* _What is required_:
Show each line of the data below that has the string "computer" in it.

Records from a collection
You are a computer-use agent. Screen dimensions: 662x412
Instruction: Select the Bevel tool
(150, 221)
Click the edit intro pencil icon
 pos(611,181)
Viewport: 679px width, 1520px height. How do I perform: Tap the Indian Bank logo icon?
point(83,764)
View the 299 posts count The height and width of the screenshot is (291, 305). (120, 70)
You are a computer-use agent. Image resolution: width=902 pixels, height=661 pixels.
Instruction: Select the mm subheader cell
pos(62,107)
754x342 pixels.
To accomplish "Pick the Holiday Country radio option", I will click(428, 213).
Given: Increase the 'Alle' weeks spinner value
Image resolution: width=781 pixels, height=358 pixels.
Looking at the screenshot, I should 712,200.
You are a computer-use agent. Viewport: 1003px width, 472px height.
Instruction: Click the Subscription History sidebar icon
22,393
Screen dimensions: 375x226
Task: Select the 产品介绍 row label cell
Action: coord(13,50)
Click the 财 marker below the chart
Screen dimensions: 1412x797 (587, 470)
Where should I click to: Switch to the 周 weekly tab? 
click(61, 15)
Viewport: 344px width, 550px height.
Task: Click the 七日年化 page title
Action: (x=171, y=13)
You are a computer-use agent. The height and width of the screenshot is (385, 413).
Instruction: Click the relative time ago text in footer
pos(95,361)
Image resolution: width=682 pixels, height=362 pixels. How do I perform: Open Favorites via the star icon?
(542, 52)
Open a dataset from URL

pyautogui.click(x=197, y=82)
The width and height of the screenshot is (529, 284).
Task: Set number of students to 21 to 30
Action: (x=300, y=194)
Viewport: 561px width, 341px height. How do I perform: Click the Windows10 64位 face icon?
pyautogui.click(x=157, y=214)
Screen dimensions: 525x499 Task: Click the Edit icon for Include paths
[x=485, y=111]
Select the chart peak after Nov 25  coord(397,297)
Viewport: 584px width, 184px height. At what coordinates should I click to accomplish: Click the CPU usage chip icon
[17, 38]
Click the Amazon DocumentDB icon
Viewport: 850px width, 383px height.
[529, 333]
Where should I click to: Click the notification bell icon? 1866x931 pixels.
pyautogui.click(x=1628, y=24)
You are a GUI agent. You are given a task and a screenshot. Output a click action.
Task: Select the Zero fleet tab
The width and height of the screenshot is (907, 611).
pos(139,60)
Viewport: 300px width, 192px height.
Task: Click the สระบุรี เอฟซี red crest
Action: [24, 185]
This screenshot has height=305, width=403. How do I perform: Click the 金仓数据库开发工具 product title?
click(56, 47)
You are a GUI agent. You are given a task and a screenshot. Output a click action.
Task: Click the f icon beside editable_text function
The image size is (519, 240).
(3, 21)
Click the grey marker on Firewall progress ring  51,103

* _Final answer_:
You are a computer-use agent. Screen dimensions: 662x412
You are a computer-use agent. Image resolution: width=902 pixels, height=661 pixels.
You are a computer-use agent. Viewport: 1003px width, 472px height.
You are a computer-use agent. The height and width of the screenshot is (385, 413).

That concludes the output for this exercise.